A magistrate has given a man a chance to continue self-directing his rehabilitation after rolling his car while speeding and drink driving on the Western Highway.
Timothy Larsen, 30, had stopped at a pub for a few drinks on his trip from Melbourne to Ararat with two mates on November 14, 2020.
Witnesses saw him speeding between 160km/h and 180km/h and veering out of his lane on the Western Highway past Beaufort and made reports to police.
Larsen was driving near Buangor when he lost control of his four wheel drive, collided with the left side railing and went through it before rolling and coming to rest in a roadside reserve.
He blew a reading of 0.149 and a road collision investigator estimated Larsen was driving 150km/h when he lost control of the car.
Neither Larsen or his two friends were injured in the rollover, which Magistrate Letizia Torres previously described as a 'miracle'.
Defence lawyer Scott Belcher said Larsen did not have any prior convictions for driving matters, worked full-time, had been seeing a psychologist since the incident and had family support.
He said it was more appropriate for him to be sentenced to a good behaviour bond, rather than a community corrections order, because he did not need intervention in his rehabilitation.
I can see you understand the incredible danger of what you did and you have put things in place to ensure it doesn't happen again.Magistrate Letizia Torres
"He has done some amazing things for rehabilitation on his own," Mr Belcher said.
"I ask Your Honour to focus on the individual response of Mr Larsen, given all the good things he has done since the offending behaviour, in opposition to requiring state intervention."
Mr Belcher asked for a good behaviour bond with conditions for Larsen to complete a road trauma awareness course, make a donation to Road Trauma Support Services and continue counselling.
"Even though a bond might be perceived as a softer option, I would argue it would be more effective to consider those three conditions rather than deploy the state's resources in an intervention I argue is not required for Mr Larsen," he said.

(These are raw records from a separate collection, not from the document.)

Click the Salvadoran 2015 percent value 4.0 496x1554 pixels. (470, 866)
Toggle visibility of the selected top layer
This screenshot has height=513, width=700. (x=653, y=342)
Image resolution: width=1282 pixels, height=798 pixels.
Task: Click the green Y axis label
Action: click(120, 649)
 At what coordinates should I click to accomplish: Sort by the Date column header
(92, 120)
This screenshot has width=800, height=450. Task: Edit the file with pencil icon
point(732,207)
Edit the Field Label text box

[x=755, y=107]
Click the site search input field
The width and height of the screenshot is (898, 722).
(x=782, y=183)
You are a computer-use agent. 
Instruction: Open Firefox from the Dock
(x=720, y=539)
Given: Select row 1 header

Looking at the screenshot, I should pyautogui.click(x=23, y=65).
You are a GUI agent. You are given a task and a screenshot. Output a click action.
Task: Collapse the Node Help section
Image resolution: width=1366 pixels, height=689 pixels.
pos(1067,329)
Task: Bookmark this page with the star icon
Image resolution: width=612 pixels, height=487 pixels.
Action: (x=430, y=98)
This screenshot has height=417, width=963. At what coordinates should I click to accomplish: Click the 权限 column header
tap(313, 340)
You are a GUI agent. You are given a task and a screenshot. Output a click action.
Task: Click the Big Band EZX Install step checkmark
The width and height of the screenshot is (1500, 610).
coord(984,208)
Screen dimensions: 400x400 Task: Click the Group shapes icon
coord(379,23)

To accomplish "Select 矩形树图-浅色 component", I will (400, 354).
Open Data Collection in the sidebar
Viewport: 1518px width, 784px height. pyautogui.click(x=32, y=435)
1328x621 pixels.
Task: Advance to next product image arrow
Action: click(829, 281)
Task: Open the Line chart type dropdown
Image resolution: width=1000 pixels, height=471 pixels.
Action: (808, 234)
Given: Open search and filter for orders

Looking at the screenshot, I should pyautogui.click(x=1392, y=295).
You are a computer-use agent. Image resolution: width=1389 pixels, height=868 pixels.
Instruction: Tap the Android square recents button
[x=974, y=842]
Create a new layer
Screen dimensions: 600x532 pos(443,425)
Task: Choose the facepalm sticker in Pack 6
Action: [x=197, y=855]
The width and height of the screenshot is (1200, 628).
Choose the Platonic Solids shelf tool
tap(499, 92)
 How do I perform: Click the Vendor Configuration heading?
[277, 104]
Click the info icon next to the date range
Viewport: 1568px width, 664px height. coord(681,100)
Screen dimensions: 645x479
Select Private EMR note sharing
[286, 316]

"He works full time, is engaged with a GP and psychologist, he has done everything he could possibly do to improve the situation and not return to court."
Ms Torres agreed with Mr Belcher's submissions and sentenced Larsen to a good behaviour bond with those conditions, without conviction, at the Ballarat Magistrates' Court on Friday.
"It is good you are engaged in the process and it is not the court telling you to do it. I am formalising what you are already doing," she said.
"I can see you understand the incredible danger of what you did and you have put things in place to ensure it doesn't happen again."